Yes, the concept of Y+ and wall modeling are both based on the assumption of wall bounded turbulent flow and this assumption would collapse for separated flow. For the case of separated flow, the Y+ concept and wall function would become inadequate for a universal modeling.

I agree with Guangzhong Gao 高广中 . Research in this area is still ongoing—particularly regarding non-equilibrium wall functions, which are specifically designed to handle adverse pressure gradients, unsteady flows, and separation more effectively than equilibrium models, which assume a balance between production and dissipation. Of course, such models are not yet perfect.

y+ is a general law, not a value... it simply address the non-dimensional distance from a wall in terms of the stress velocity.

y+ = (utau*L/ni)(y/L)=(Retau)*y*

In a turbulent BL the flow is 3D and separated but we can assume that is laminar-like (viscous sub-layer) at y+ =O(1). That is no separation for the mean flow appears.

The "separation" concept is therefore to be applied to the mean flow, for example a separation due to the geometry, like the flow behind an obstacle.

Here the definition of boundary layer and distance from the wall has no longer sense in terms of inner variable.

In other words, we have to limit the role of the boundary layer in the range of attached mean flow.

Hi! You ask multiple interesting questions here.

"Is y+ ≈ 1 Always Optimal in LES/DES?"

Well to me it really depends on the complexity of the case you want to simulation. y+ ≈ 1 should be used in what is called Wall-Resolved LES (WRLES) which is maybe the most accurate approach after DNS. Yet WRLES often are very expensive and can rarely be applied in complex cases. If the Reynolds number is too large, Wall-Modeled LES (WMLES) should be prefered and Detached Eddy Simulation (DES) is one way to do it by using RANS turbulence model at the wall.

"Does the Traditional y+ Concept Collapse Under An Considerable Flow Separation?"

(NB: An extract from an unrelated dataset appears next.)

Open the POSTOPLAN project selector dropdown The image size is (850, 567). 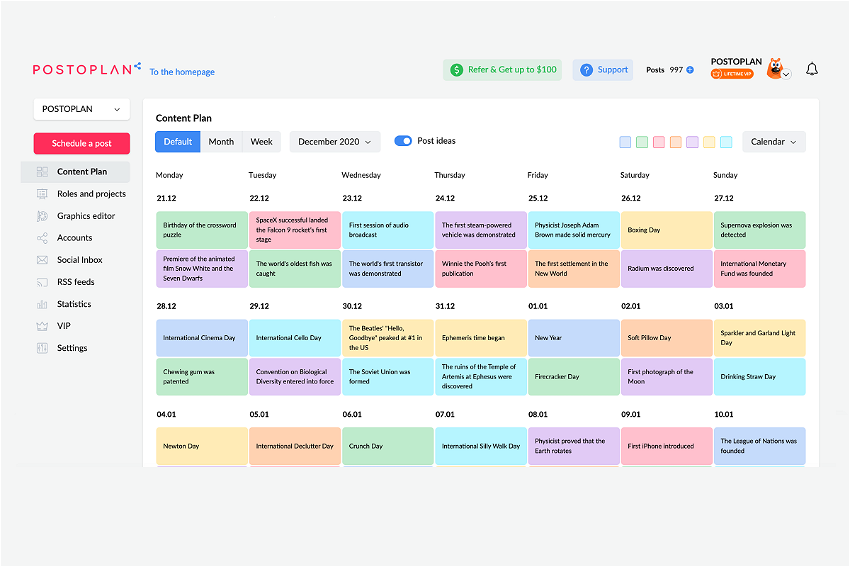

As mentioned in an earlier answer, it is not y+ per se that collapses but the relationship between u+ and y+ that follows a universal law known as the Von Karman law-of-the-wall derived a hundred years ago. For this law to be applicable, the boundary layer has to remain attached of course. And so even though you have the right to consider y+ regardless of the type of flow, the usual u+/y+ relationship will not verified in this case.

"Should We Shift from Universal Approaches to Wall Modeling on A Case-by-Case Basis?"

This is a very interesting question as it is core in today's work for theoricists in LES and has strong implications. Today's consensus is that probably there is no single mathematical function that can describe u+=f(y+) and that would be valid in all cases. Current research trends comprise the coupling of 3D RANS models (taking into account pressure gradient and convective terms) at the wall with LES away from the wall and/or ML-based wall models to account for these out-of-equilibrium phenomena

Cheers!